新作が気になる新人作家、ようやく2冊目出ました。
『夏光』は良質なホラー短編集でしたが、今回は長編。
夏の方の表紙が微妙だったのだけれど、今回はやったら怖いな。内容はここまで怖くない。
そもそももの凄く怖い系のホラー作家ではなく、恒川光太郎系の叙情ホラー。岩井志麻子のような怨念系でもない。

日本で少女の患者を受け持つ涼子と、海外で死ねない死刑囚を受け持つ裕美、二人の精神科医のパートで構成されている。
死刑囚サイドの裕美に比べて、少女サイドの涼子にやや緊張感が欠け、二人のパートのバランスが悪く感じた。
また涼子が裕美に比べてあんまり自分で考えてないのが歯がゆい。

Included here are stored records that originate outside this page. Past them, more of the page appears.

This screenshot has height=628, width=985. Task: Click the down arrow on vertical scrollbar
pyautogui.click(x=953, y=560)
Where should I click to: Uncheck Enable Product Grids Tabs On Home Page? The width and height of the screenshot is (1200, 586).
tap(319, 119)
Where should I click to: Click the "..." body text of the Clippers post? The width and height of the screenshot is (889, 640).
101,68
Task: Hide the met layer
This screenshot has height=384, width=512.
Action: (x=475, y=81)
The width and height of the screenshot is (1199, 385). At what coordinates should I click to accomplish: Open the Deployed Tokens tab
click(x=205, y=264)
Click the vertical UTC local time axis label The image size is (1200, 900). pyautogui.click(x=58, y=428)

そういうキャラだと言ってしまえばそうなのだけれど、ずぼらな性格そのままに涼子に頼りっ放しじゃああまりにも、主人公の片割れとしては魅力に欠ける。

ラストはもっと怖くする方法はいくらでもあっただろうけれど、意外なほどきれいな真相。
赦すと伝えるためだけにあんなにむごく生きながらえさせるのもどうかという気もするが。まぁ、少女は被害者だからそこはいいのか。

主人公の女医二人に特に危険がないので、大変安心して読めるホラーでした。